In the Atlantic, in 2013, Lauren Sandler wrote that the only way one could be a mother and a ‘successful’ writer is to have only one child. Sandler is the author of two books about having just one child. She writes:
It was only when I was working on a book investigating what it means to have, and to be, an only child that I realised how many of the writers I revere had only children themselves. Alongside Sontag: Joan Didion, Mary McCarthy, Elizabeth Hardwick, Margaret Atwood, Ellen Willis, and more. Someone once asked Alice Walker if women (well, female artists) should have children. She replied, "They should have children—assuming this is of interest to them—but only one." Why? "Because with one you can move," she said. "With more than one you're a sitting duck."

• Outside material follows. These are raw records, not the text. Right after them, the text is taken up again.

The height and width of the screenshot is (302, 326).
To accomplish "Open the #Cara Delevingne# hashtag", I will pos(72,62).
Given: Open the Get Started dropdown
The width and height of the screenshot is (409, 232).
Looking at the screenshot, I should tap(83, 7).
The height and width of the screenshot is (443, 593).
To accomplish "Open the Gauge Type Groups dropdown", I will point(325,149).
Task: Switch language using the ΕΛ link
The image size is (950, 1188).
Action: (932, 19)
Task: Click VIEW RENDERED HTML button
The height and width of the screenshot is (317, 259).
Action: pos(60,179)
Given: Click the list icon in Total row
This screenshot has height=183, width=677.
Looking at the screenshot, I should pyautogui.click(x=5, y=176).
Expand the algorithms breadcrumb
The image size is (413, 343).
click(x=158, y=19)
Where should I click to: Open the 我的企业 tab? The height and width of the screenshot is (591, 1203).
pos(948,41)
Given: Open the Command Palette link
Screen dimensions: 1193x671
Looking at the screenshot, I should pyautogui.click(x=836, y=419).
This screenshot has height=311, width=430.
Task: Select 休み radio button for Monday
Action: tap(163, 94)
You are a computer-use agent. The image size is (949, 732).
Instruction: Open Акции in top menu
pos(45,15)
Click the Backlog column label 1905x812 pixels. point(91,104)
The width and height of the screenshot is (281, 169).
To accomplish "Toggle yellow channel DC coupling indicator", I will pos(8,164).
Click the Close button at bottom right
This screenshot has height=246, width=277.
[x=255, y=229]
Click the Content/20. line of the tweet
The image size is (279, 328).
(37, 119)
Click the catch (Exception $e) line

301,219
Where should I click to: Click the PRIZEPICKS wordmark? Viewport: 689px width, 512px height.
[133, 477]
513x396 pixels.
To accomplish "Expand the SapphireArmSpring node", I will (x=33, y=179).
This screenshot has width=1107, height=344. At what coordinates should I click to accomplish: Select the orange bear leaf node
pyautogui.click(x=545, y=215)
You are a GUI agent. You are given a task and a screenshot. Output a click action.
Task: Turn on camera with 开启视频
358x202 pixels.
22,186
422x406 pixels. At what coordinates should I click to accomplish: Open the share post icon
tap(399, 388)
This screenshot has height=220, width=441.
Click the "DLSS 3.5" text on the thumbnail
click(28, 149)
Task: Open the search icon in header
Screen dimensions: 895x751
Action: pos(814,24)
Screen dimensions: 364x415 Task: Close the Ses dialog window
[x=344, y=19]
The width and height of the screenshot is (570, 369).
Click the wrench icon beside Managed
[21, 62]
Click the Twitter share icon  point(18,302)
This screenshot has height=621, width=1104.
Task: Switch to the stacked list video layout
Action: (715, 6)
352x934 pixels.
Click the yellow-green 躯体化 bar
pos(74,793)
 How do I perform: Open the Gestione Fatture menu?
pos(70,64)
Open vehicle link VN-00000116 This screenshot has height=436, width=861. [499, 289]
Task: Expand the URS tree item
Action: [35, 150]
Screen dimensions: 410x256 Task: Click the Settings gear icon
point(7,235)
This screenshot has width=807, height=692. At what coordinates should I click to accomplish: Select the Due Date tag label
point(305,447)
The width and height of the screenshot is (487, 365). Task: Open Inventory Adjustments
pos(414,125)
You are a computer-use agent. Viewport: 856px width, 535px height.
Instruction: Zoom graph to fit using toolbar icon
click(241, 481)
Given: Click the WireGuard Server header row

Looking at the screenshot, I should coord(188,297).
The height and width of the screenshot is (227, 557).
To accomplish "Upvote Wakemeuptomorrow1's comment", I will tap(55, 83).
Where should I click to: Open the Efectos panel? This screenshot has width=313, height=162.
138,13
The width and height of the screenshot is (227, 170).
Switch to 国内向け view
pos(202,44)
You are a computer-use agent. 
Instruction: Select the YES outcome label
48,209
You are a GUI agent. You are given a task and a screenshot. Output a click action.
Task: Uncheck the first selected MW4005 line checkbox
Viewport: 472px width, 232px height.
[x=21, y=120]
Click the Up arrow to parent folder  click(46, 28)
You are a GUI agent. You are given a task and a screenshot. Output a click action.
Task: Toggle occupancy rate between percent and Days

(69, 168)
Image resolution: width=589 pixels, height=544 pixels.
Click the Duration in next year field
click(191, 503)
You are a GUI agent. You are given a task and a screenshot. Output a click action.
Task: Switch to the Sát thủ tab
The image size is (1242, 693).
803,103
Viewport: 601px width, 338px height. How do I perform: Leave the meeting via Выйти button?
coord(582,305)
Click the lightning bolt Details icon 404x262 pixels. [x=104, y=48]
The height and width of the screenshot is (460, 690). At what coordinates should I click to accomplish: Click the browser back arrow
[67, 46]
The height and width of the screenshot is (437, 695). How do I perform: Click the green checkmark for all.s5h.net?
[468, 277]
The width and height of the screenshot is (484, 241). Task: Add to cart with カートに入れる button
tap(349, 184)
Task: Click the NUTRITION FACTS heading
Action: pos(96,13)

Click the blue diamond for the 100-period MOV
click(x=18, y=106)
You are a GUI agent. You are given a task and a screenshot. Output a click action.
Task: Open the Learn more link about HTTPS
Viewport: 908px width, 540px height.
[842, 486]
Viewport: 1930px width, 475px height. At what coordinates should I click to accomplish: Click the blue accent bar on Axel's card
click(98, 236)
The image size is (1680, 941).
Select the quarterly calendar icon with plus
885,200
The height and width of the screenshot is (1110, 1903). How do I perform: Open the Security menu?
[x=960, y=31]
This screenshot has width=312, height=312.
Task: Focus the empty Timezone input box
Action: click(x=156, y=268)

I have three children, with two under five year old. I sometimes wonder if my mothering supports my creativity and vice-versa. I know that I have written more than ever since I had these twins four years ago. I have written hungrily, and ravenously while trying to bring forth all the words and sentences that seem to be bursting with a sense of urgency. But, am I doomed? Will I never be successful? There is always the issue of what ‘successful’ really means. How do we measure ‘success’ as a writer: is it being published? Is it being reviewed, getting prizes, grants? Is it one book, or more? The whole notion of a ‘successful’ writer seems so arbitrary to me.
Zadie Smith was one of the authors who took exception to this article, and wrote: "the idea that motherhood is inherently somehow a threat to creativity is just absurd". And, I cannot agree more. I touched on this aspect of creativity and motherhood in a TEDx talk that I did in 2018 (wow this was almost 3 years ago now! I know it is such a cliché but where did time really go!). Talking of time, Zadie Smith also said in response to that piece that
“real threat to all women's freedom is the issue of time, which is the same problem whether you are a writer, factory worker or nurse".
It is the lack of affordable childcare, it is the recognition that parenting- mothering- is work, and it is a valuable commodity. It is recognising and acknowledging the value of mothering and motherhood to society.
This is something we have felt more acutely than ever through the lockdown. We know that women/mothers face a motherhood penalty and that women carry more emotional and mental load at home. When women become mothers their labour market prospects tend to suffer. They also face a motherhood wage penalty: mothers earn approximately 5 % less per child than other workers, over and above any gender wage penalty.
I will be joining Caitlin Moran, Laura Bates of Everyday Sexism and Joeli Brearley of Pregnant then Screwed for a panel called ‘Motherload’ at the Hay Festival this year. It is virtual so you can join in from anywhere.
Friday 28 May 7-7.50 pm. REGISTER HERE and buy a signed copy from festival bookshop.
OTHER EVENTS I am looking forward to:
The Sebald Lecture 2021: Jhumpa Lahiri In Praise of Echo
So, how do I write?
I make notes, lots of notes in my phone, send emails to myself with links and random thoughts through the day even when I am doing other things with my children. These things always add up, and so when I get back to my desk, there are always things waiting for me to look at.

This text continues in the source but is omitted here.